91Ó°ÊÓ

Using the definition of efficiency, the efficiency of a class B push-pull amplifier can be expressed as: \[Efficiency = \frac{Output\ power}{Output\ power + Power\ dissipated}\] To calculate the output power, remember that a sinusoidal waveform is present at the output and that each transistor amplifies only one half-cycle of the sinusoidal signal. When the active transistor is fully turned on, the voltage across the load is maximum and equal to the supply voltage, and the current through the load is also maximum. Therefore, OUTPUT_POWER = VOLTAGE * CURRENT. After doing the necessary calculations, we get \[Output\ power = \frac{1}{\pi}V_{supply}I_{max}\] Where \(V_{supply}\) represents the supply voltage, and \(I_{max}\) represents the maximum current. For a class B push-pull amplifier, the power dissipated by the output transistors is minimal because they are either conducting (turned on) or not conducting (turned off). Therefore, we can assume that the power dissipation is negligible.
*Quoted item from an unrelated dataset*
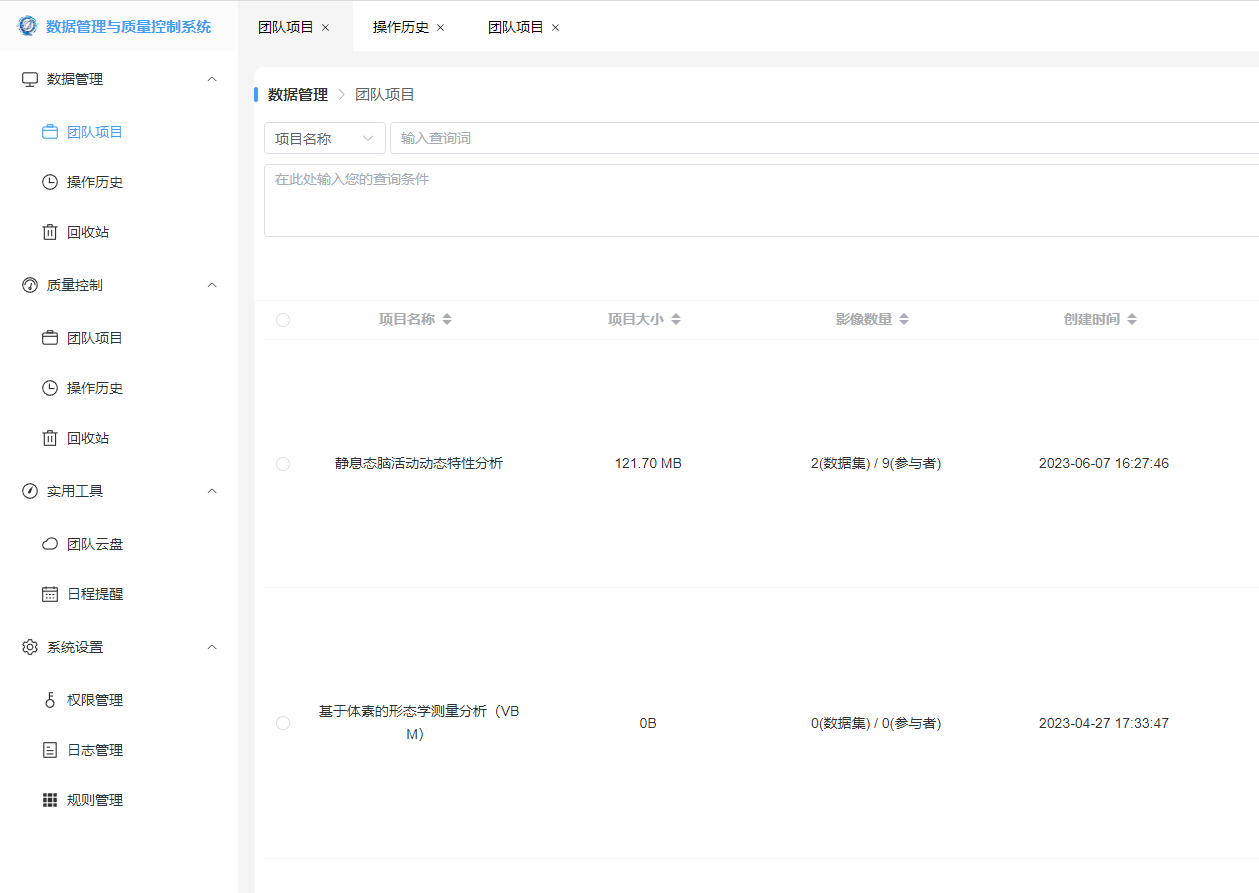Click the query condition text area
Image resolution: width=1259 pixels, height=893 pixels.
tap(760, 200)

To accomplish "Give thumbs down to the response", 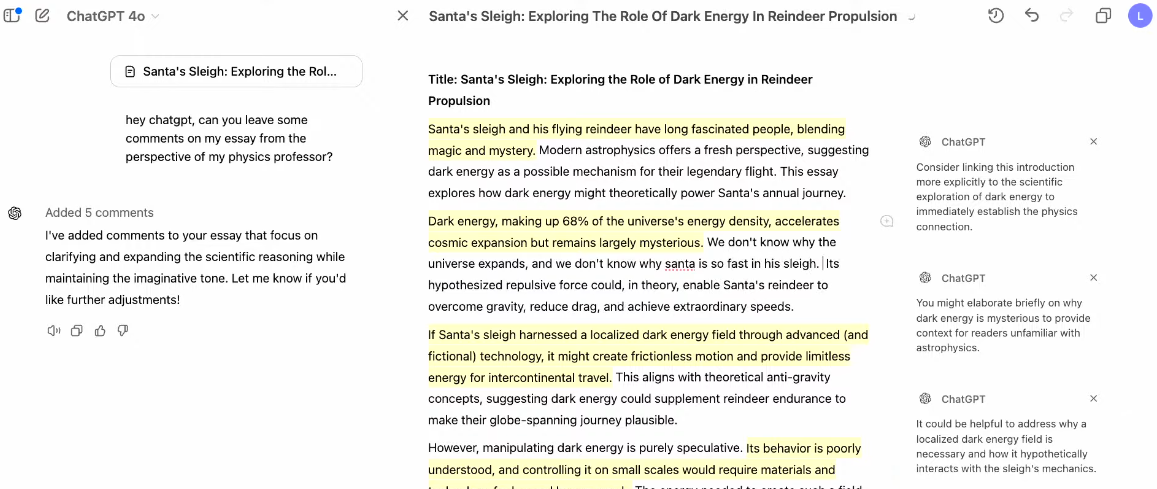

Now, we can plug the known values back into the efficiency equation: \[Efficiency = \frac{\frac{1}{\pi}V_{supply}I_{max}}{\frac{1}{\pi}V_{supply}I_{max} + Power\ dissipated}\] As we previously mentioned, the power dissipation for a class B push-pull amplifier is negligible, so we can eliminate it from the equation. We now have: \[Efficiency = \frac{\frac{1}{\pi}V_{supply}I_{max}}{\frac{1}{\pi}V_{supply}I_{max}}\] This simplifies to: \[Efficiency = 1\] The maximum theoretical efficiency of a class B push-pull amplifier is 100%, but in reality, the actual efficiency is slightly less than this number due to non-zero power dissipation. Therefore, the correct answer is (d) \(98 \%\).